● WORK TO BE COMPLETED:
Whatever appears in the data below, copy it exactly.

Records excerpted from a collection

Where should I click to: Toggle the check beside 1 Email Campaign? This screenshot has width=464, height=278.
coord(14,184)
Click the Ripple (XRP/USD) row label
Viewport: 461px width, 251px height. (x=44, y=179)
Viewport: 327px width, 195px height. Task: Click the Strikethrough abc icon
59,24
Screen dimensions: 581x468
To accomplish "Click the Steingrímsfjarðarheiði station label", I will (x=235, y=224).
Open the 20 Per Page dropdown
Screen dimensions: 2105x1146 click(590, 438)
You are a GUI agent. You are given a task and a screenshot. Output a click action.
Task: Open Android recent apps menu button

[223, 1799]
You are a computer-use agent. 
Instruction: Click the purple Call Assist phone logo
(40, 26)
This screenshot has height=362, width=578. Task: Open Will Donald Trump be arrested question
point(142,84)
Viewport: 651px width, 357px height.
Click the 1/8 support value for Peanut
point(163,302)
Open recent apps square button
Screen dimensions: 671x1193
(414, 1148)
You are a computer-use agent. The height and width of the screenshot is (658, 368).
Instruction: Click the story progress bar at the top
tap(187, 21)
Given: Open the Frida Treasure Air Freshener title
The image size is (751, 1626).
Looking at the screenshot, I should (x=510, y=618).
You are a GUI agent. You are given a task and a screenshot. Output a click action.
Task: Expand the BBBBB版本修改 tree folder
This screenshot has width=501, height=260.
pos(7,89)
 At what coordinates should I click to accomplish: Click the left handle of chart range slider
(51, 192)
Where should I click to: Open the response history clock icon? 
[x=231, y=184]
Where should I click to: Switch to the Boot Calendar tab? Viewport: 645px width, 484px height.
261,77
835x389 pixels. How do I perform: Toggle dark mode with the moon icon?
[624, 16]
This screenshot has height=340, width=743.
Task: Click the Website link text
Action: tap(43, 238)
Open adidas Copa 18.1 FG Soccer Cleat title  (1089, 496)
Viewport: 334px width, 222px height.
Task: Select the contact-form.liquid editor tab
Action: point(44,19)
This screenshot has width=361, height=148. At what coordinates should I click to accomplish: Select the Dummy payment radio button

● SOLUTION:
Where should I click to: Toggle the check beside 1 Email Campaign? This screenshot has width=464, height=278.
coord(14,184)
Click the Ripple (XRP/USD) row label
Viewport: 461px width, 251px height. (x=44, y=179)
Viewport: 327px width, 195px height. Task: Click the Strikethrough abc icon
59,24
Screen dimensions: 581x468
To accomplish "Click the Steingrímsfjarðarheiði station label", I will (x=235, y=224).
Open the 20 Per Page dropdown
Screen dimensions: 2105x1146 click(590, 438)
You are a GUI agent. You are given a task and a screenshot. Output a click action.
Task: Open Android recent apps menu button

[223, 1799]
You are a computer-use agent. 
Instruction: Click the purple Call Assist phone logo
(40, 26)
This screenshot has height=362, width=578. Task: Open Will Donald Trump be arrested question
point(142,84)
Viewport: 651px width, 357px height.
Click the 1/8 support value for Peanut
point(163,302)
Open recent apps square button
Screen dimensions: 671x1193
(414, 1148)
You are a computer-use agent. The height and width of the screenshot is (658, 368).
Instruction: Click the story progress bar at the top
tap(187, 21)
Given: Open the Frida Treasure Air Freshener title
The image size is (751, 1626).
Looking at the screenshot, I should (x=510, y=618).
You are a GUI agent. You are given a task and a screenshot. Output a click action.
Task: Expand the BBBBB版本修改 tree folder
This screenshot has width=501, height=260.
pos(7,89)
 At what coordinates should I click to accomplish: Click the left handle of chart range slider
(51, 192)
Where should I click to: Open the response history clock icon? 
[x=231, y=184]
Where should I click to: Switch to the Boot Calendar tab? Viewport: 645px width, 484px height.
261,77
835x389 pixels. How do I perform: Toggle dark mode with the moon icon?
[624, 16]
This screenshot has height=340, width=743.
Task: Click the Website link text
Action: tap(43, 238)
Open adidas Copa 18.1 FG Soccer Cleat title  (1089, 496)
Viewport: 334px width, 222px height.
Task: Select the contact-form.liquid editor tab
Action: point(44,19)
This screenshot has width=361, height=148. At what coordinates should I click to accomplish: Select the Dummy payment radio button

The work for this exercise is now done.